Peter Solomon, director at The Hope Exchange, says they strive to create contact points with homeless individuals and to support their individual social needs.
He says they provide homeless people on the Cape Flats with day-to-day basic needs like washing facilities, clothing, medical support, and ID services.
Solomon says: “We want to give our clients the support they need to find employment and become self-sustainable once again as many of them were forced to the streets by various circumstances.”
He explains that homeless people often do not have proper ablution facilities.
As a result, they offer them health and hygiene facilities. Solomon says at 07:30 on weekdays their doors are open for their clients to make use of the ablution facilities.
He says they keep a record of each client that comes through their doors. Solomon adds that they also have access to a laundry service every weekday between 07:00 and 09:00.
“Once they arrive here, they have access to our social workers. We have weekly church services and they also receive a token for a fully cooked meal.”
According to Solomon, they provide medical support such as HIV or TB tests as well as specialised health services like mammograms.
Solomon says once some of their clients have managed to find employment and are looking for temporary accommodation, they provide second phase assistance.
He says: “Geoff Burton House is a second phase temporary shelter and can accommodate about 40 men at a time for a period of three to six months. This is the only service where we charge clients a minimum fee, this is also to teach them about responsibility.”
Solomon says like all other NPO’s their biggest challenge is securing financial resources to keep afloat.
Solomon thanked their partners such as Ladles of Love, The Service Dining Rooms and RPJ Helping Hands whom he says are instrumental in helping them see to the needs of the increasing number of homeless people.
Solomon says since 2014 they have also started the Feed5000 initiative.

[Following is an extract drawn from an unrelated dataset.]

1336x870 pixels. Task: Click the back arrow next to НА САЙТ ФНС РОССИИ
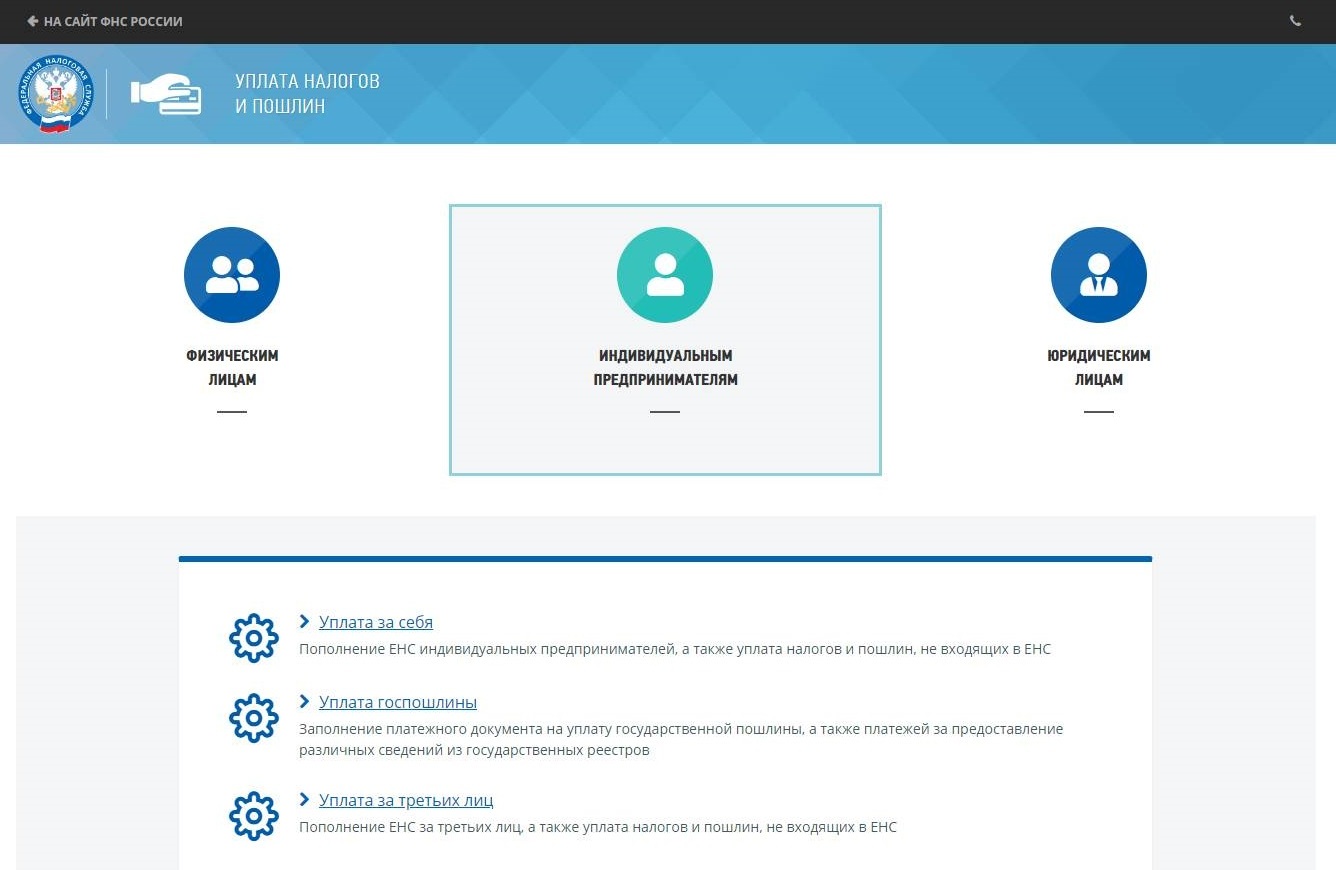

“This initiative was started after we realised that many services become unavailable to homeless people during the festive season – that includes the feeding schemes.”
He explains that the name has biblical reference to Jesus who fed 5 000 people. He says however, because of the lockdown, this number was far exceeded last year.
“Feed5000 ran from Saturday 12 December 2020 to Sunday 17 January 2021 to support The Service Dining Rooms while they closed for their annual break. Although it has been a challenging period, we are grateful that we were able to serve a total of 11 516 meals over this period surpassing the 10 463 meals served last year.”
The public can assist by either becoming a volunteer or providing financial support.